▶ **Your instructions**: Please update the listing from its first line through the line that contains "Task: Go to Dashboard breadcrumb link", changing "coordinates" to "pixel position" and leaving everything else unchanged. Return only those lines.

━━━━━━━━━━━━━━━━

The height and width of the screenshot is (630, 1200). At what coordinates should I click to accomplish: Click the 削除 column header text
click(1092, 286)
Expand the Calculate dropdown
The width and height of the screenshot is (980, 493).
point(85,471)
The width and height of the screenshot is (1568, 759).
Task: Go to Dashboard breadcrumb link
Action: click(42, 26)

━━━━━━━━━━━━━━━━

▶ **Response to this task**:
The height and width of the screenshot is (630, 1200). At what pixel position should I click to accomplish: Click the 削除 column header text
click(1092, 286)
Expand the Calculate dropdown
The width and height of the screenshot is (980, 493).
point(85,471)
The width and height of the screenshot is (1568, 759).
Task: Go to Dashboard breadcrumb link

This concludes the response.